3. Layar LTPO+ dan Manajemen Termal AI
Untuk mendukung layar yang selalu aktif (Always On Display) dengan kecerahan tinggi serta pemrosesan AI, Apple mengadopsi panel LTPO+ generasi baru. Panel ini lebih hemat daya namun memiliki biaya manufaktur yang jauh lebih tinggi. Ditambah dengan kebutuhan sistem pendingin baru untuk mencegah throttling saat AI bekerja berat, biaya material BOM (Bill of Materials) membengkak.
4. Tantangan Engineering iPhone Ultra
Membuat ponsel lipat yang tahan air, tahan debu, dan tahan banting adalah mimpi buruk rekayasa. Penggunaan kaca ultra-tipis (UTG) generasi kedua, rangka titanium, dan mekanisme engsel presisi mikro memerlukan lini perakitan khusus dengan quality control yang sangat ketat. Tingkat kegagalan produksi (yield rate) pada awal manufaktur ponsel lipat biasanya tinggi, dan biaya kegagalan ini dibebankan ke harga jual konsumen.

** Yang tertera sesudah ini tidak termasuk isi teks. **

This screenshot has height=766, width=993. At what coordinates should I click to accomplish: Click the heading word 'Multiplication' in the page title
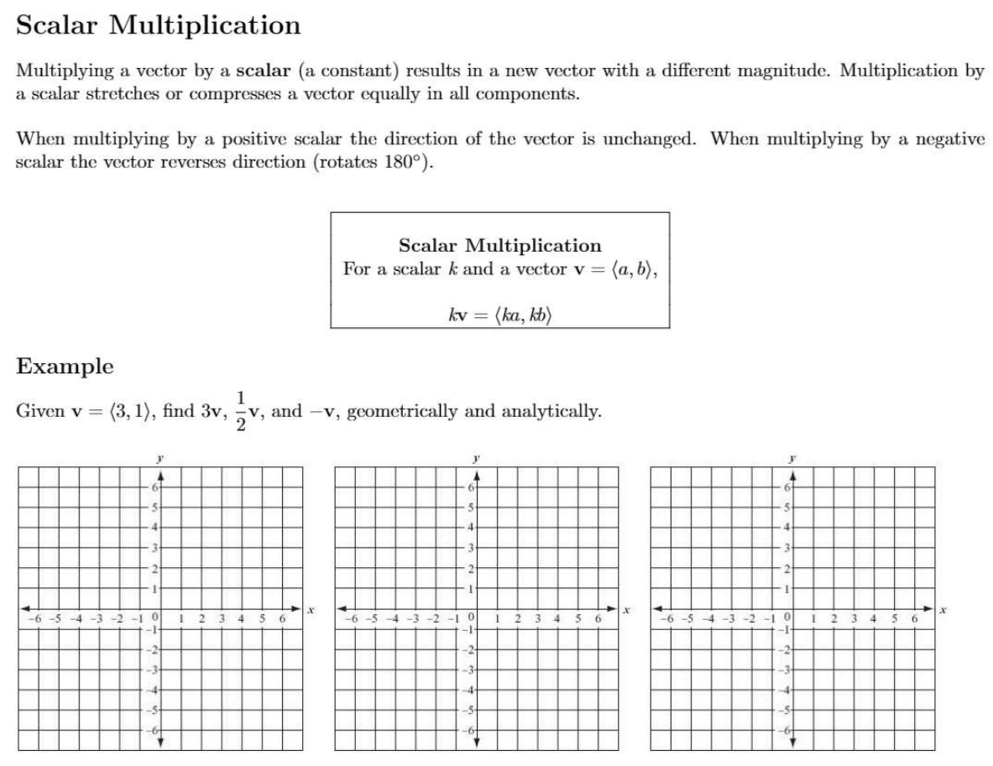[x=206, y=26]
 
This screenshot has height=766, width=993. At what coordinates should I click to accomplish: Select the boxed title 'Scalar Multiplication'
[x=499, y=246]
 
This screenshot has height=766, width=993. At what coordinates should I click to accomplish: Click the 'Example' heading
[x=65, y=367]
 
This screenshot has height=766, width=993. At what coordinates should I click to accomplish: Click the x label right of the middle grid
[x=629, y=609]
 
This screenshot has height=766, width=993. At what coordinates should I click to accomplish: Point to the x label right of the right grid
[x=943, y=609]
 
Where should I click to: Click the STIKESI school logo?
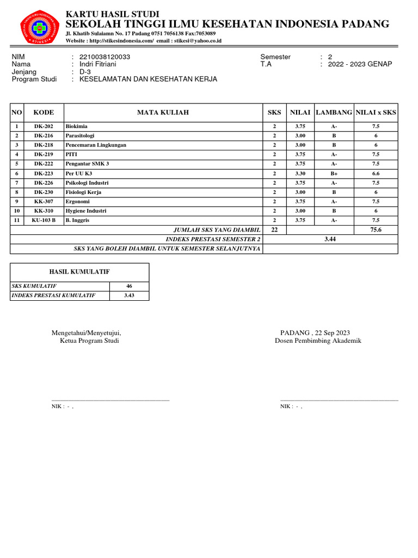[40, 27]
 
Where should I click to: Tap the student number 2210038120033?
[104, 57]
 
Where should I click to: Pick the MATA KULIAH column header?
[163, 112]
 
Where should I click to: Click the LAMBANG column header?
[334, 112]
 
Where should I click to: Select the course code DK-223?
[44, 173]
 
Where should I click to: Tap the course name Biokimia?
[76, 126]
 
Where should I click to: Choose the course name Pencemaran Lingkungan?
[96, 145]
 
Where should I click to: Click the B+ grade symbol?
[334, 173]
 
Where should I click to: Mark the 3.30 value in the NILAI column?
[300, 173]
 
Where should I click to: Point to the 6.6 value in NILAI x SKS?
[376, 173]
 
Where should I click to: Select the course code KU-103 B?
[44, 220]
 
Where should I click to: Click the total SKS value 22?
[274, 230]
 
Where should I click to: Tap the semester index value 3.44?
[330, 239]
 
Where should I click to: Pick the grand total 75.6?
[376, 230]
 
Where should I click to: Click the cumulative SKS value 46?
[129, 286]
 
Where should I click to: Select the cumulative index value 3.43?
[129, 295]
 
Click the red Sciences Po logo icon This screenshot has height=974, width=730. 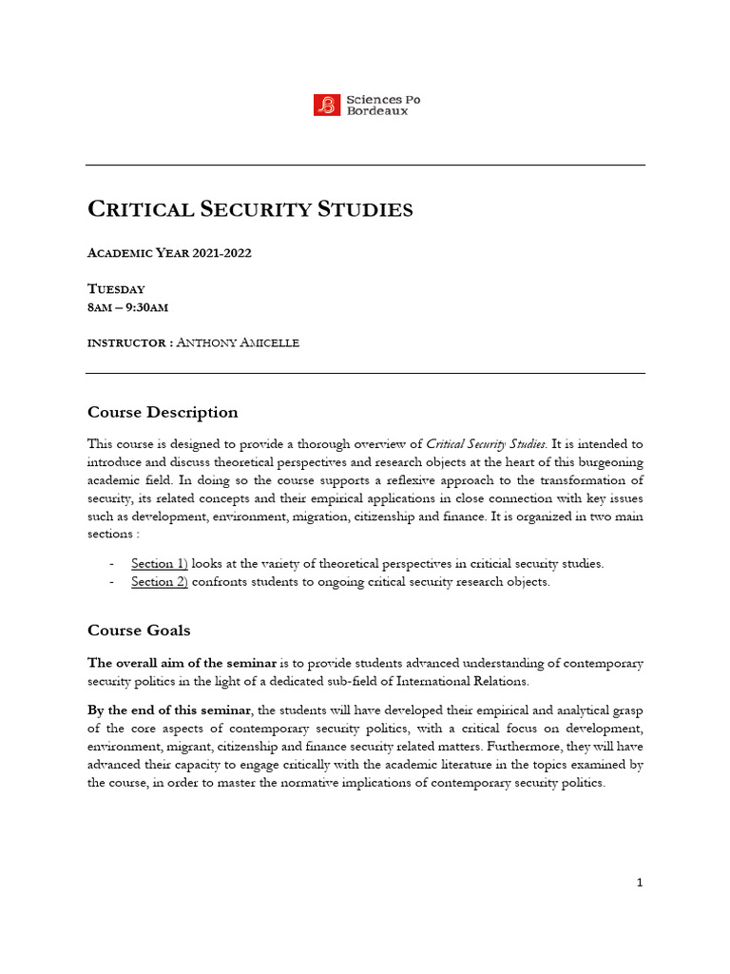click(x=326, y=105)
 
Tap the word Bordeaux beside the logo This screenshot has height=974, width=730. click(x=377, y=111)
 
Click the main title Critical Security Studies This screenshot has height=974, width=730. click(x=250, y=209)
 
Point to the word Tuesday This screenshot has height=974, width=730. click(x=116, y=288)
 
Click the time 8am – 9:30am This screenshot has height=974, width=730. click(x=128, y=306)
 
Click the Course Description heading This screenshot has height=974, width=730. click(x=163, y=412)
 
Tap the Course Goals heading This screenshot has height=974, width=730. click(x=139, y=630)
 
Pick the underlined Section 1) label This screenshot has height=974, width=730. click(x=160, y=564)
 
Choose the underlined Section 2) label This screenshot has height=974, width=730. click(x=160, y=582)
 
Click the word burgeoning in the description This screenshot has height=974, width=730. click(x=605, y=462)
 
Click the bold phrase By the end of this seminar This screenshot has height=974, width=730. click(x=171, y=709)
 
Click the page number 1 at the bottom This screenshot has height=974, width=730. click(x=640, y=883)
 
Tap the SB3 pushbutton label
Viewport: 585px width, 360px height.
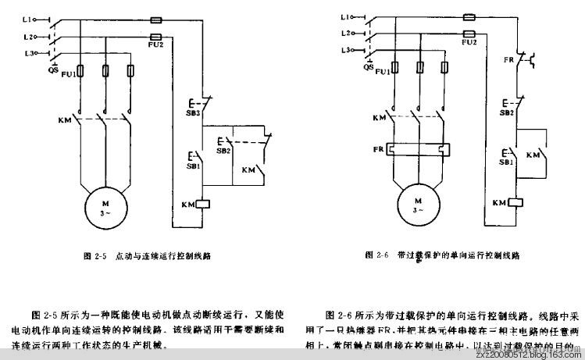pyautogui.click(x=194, y=113)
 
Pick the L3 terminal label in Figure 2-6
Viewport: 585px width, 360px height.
pyautogui.click(x=344, y=50)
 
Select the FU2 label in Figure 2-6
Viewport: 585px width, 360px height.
pyautogui.click(x=469, y=43)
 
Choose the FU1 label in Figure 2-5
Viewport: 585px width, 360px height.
pyautogui.click(x=68, y=73)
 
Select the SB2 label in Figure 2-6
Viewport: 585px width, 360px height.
pyautogui.click(x=506, y=112)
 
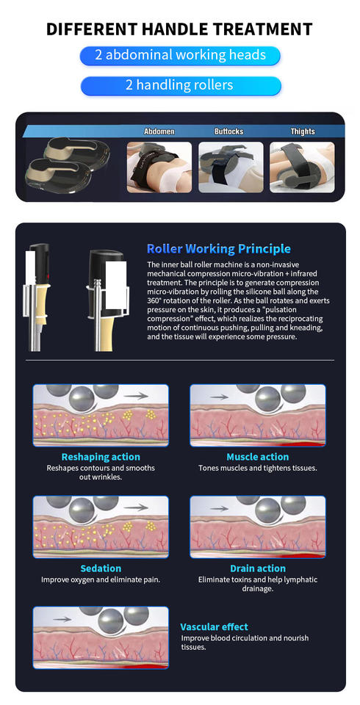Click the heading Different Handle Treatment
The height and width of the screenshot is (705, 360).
pos(179,29)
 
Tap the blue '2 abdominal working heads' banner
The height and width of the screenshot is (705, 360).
pos(180,55)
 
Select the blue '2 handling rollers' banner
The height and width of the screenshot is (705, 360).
pos(181,85)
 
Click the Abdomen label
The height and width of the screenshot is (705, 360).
pos(159,131)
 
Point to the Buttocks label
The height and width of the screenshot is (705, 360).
pos(228,131)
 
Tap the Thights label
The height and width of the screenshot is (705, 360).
pos(303,131)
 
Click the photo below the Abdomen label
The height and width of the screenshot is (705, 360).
pos(159,167)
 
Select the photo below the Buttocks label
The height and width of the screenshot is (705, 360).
pos(231,167)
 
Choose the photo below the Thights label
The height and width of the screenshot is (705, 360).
pos(302,167)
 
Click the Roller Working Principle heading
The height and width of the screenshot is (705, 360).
pos(219,249)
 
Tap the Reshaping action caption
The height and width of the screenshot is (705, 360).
pos(101,458)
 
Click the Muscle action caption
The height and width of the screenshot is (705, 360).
pos(257,458)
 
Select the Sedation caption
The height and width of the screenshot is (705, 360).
pos(101,568)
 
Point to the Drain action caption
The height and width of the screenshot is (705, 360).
pos(258,568)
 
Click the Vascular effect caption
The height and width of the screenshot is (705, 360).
pos(215,626)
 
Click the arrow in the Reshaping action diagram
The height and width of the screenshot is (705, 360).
pos(136,396)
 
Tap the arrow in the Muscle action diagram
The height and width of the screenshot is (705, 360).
pos(219,397)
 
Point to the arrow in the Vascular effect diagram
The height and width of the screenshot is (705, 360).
pos(62,619)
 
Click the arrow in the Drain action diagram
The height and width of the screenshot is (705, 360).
pos(219,508)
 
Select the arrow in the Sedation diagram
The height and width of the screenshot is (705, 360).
pos(136,507)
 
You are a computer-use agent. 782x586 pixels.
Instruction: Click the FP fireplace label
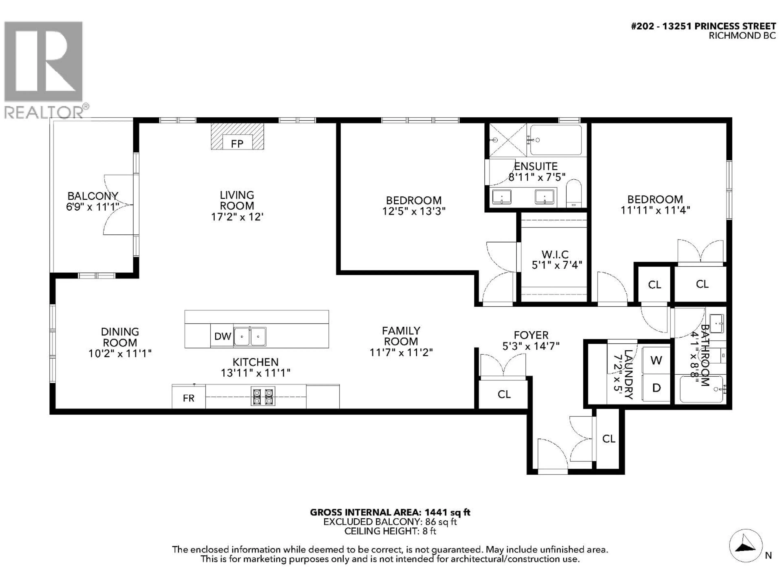pyautogui.click(x=237, y=143)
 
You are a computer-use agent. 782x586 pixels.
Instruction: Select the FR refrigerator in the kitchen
pyautogui.click(x=188, y=398)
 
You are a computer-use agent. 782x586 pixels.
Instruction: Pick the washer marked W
pyautogui.click(x=656, y=360)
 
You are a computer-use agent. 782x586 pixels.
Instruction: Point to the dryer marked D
pyautogui.click(x=656, y=388)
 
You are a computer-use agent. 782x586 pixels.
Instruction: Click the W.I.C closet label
pyautogui.click(x=555, y=254)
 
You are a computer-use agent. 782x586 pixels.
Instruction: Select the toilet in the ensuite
pyautogui.click(x=573, y=194)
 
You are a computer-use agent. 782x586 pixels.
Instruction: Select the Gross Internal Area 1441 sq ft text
pyautogui.click(x=390, y=512)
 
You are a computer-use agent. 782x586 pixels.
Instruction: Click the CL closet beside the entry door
pyautogui.click(x=608, y=439)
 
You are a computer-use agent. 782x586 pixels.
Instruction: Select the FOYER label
pyautogui.click(x=531, y=335)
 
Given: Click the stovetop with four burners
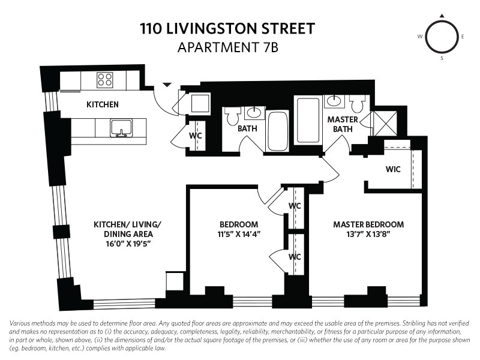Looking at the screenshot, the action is point(104,80).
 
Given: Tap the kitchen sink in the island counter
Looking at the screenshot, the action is point(122,128).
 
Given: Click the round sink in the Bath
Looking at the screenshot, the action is point(254,113).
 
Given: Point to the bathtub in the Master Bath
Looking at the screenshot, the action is point(308,121).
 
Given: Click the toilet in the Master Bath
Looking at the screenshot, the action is point(358,103).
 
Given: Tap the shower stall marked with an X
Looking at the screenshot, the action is point(385,124).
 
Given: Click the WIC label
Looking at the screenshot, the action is point(393,169).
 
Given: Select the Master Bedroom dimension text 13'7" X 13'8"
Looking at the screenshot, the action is point(368,234).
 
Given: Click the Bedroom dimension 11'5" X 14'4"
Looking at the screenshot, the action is point(239,234).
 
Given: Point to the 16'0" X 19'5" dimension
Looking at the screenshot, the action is point(128,244).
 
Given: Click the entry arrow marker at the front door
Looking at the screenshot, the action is point(167,85).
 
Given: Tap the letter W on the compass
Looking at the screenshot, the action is point(420,37).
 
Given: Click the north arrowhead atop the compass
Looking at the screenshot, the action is point(442,16).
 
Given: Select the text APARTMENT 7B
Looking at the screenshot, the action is point(228,48).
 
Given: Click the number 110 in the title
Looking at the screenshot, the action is point(151,28).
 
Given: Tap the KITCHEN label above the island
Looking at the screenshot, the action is point(102,104).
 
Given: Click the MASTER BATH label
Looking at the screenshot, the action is point(343,124).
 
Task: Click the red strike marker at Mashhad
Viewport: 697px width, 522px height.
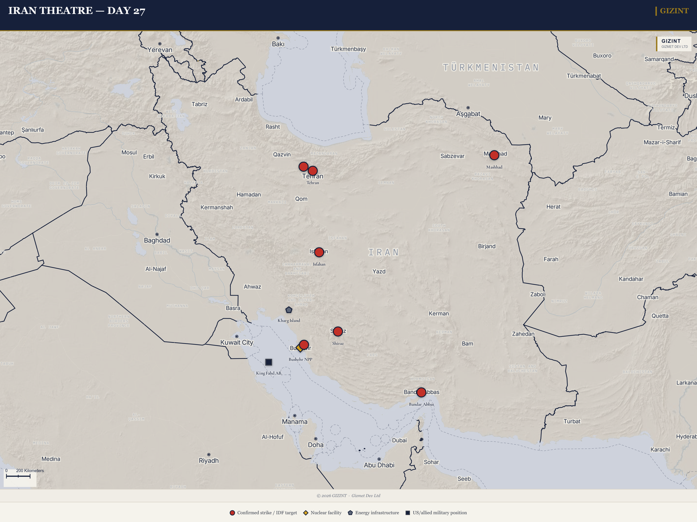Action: (494, 155)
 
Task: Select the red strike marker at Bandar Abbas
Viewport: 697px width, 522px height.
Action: (421, 393)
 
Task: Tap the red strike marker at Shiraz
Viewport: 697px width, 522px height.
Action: (338, 331)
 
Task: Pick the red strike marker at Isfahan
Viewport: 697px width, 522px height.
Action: (319, 252)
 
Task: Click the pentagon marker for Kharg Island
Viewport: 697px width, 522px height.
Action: (289, 310)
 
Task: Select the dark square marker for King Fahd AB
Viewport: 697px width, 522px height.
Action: (269, 362)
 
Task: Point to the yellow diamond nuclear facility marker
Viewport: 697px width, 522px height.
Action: (299, 348)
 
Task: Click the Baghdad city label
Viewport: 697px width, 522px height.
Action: (157, 240)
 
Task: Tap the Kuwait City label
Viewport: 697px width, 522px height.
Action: (237, 342)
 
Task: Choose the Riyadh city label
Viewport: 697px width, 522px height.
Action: (209, 461)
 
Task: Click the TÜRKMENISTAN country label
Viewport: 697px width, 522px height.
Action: (491, 68)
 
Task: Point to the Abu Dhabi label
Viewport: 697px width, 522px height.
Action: (379, 465)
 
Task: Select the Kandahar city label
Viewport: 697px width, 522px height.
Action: (631, 279)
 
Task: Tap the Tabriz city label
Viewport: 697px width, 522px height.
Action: (199, 104)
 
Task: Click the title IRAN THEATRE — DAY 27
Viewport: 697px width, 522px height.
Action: (77, 11)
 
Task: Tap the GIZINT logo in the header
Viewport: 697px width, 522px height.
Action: (674, 11)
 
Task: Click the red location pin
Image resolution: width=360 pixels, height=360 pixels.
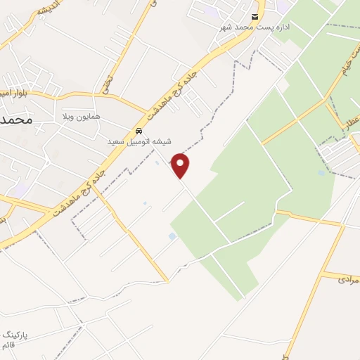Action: tap(180, 165)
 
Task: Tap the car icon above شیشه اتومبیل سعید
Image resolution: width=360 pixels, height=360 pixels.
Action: tap(139, 131)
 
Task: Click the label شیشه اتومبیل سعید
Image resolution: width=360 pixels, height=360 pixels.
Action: tap(139, 141)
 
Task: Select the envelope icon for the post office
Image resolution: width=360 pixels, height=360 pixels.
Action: tap(255, 16)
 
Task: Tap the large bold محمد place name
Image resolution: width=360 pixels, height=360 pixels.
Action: tap(16, 120)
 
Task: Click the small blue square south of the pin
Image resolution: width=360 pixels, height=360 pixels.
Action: tap(172, 236)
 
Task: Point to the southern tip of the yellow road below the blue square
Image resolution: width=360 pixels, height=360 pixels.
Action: tap(167, 281)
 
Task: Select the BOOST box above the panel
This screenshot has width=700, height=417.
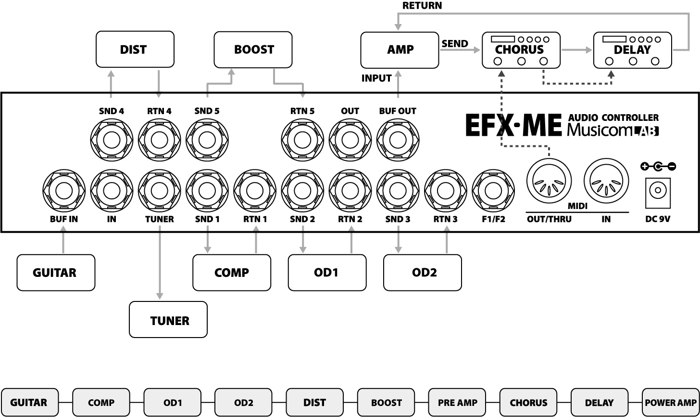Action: tap(253, 50)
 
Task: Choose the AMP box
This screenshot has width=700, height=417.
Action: tap(400, 50)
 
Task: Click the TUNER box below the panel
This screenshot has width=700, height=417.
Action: tap(168, 320)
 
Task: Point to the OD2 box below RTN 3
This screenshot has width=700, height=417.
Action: tap(423, 273)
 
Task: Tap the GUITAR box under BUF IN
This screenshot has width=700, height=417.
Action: tap(56, 273)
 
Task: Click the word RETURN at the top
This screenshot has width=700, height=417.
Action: tap(422, 6)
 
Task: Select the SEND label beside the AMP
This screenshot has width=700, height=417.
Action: tap(454, 44)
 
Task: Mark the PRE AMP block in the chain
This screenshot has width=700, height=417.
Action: tap(458, 402)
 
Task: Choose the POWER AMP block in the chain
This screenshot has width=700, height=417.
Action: tap(671, 402)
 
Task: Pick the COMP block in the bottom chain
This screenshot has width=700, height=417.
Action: tap(101, 402)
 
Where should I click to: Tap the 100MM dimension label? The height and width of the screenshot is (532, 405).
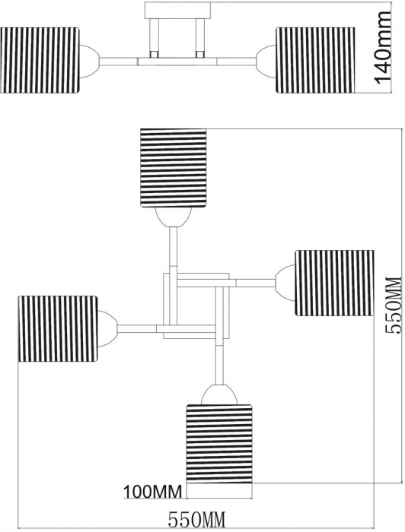(x=152, y=491)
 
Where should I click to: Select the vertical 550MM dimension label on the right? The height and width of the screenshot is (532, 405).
(x=394, y=305)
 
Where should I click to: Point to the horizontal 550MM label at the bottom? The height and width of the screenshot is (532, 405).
(x=197, y=519)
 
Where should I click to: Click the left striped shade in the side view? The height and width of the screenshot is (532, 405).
(x=40, y=60)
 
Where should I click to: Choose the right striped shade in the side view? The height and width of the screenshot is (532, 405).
(x=315, y=60)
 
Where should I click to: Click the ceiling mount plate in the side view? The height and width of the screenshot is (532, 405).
(x=177, y=10)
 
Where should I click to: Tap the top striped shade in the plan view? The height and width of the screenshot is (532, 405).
(x=174, y=167)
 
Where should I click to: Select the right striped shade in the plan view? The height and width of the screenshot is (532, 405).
(x=335, y=283)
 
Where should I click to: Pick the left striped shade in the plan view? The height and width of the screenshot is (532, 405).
(x=58, y=329)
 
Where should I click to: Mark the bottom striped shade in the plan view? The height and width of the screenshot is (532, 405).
(x=219, y=443)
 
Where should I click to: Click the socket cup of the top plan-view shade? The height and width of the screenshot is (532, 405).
(x=174, y=217)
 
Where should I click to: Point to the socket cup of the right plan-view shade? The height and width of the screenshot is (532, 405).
(x=285, y=283)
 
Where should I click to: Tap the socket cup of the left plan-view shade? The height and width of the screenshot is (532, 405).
(x=107, y=329)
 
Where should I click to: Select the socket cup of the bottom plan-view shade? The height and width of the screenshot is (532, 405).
(x=219, y=394)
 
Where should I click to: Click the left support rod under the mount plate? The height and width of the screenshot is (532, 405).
(x=155, y=38)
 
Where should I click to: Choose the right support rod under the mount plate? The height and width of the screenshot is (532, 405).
(x=199, y=38)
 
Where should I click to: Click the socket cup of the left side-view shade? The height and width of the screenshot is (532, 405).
(x=89, y=61)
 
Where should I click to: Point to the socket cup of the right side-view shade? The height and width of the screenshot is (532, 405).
(x=266, y=61)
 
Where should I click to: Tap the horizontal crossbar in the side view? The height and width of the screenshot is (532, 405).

Kesimpulan: Worth It atau Hanya Gengsi?
Kepastian harga dan spesifikasi final tentu baru akan terungkap setelah Tim Cook mengucapkan kata-kata magis "One more thing" besok pagi.
Bagi profesional, kreator konten, dan tech-enthusiast, lonjakan harga pada iPhone 18 Pro mungkin masih bisa ditoleransi mengingat peningkatan performa AI dan kamera yang krusial untuk pekerjaan.
Namun, kehadiran iPhone Ultra dengan label harga yang hampir menyentuh Rp 60 juta jelas mengubah peta permainan. Ini bukan lagi tentang fungsi, melainkan tentang eksklusivitas dan status simbol. Apakah pasar akan menerimanya? Atau justru ini akan menjadi celah bagi merek flagship Android lipat untuk mengambil alih pasar premium?
Satu hal yang pasti: siapkan dompet Anda, atau setidaknya siapkan hati untuk melihat inovasi termahal dalam sejarah smartphone.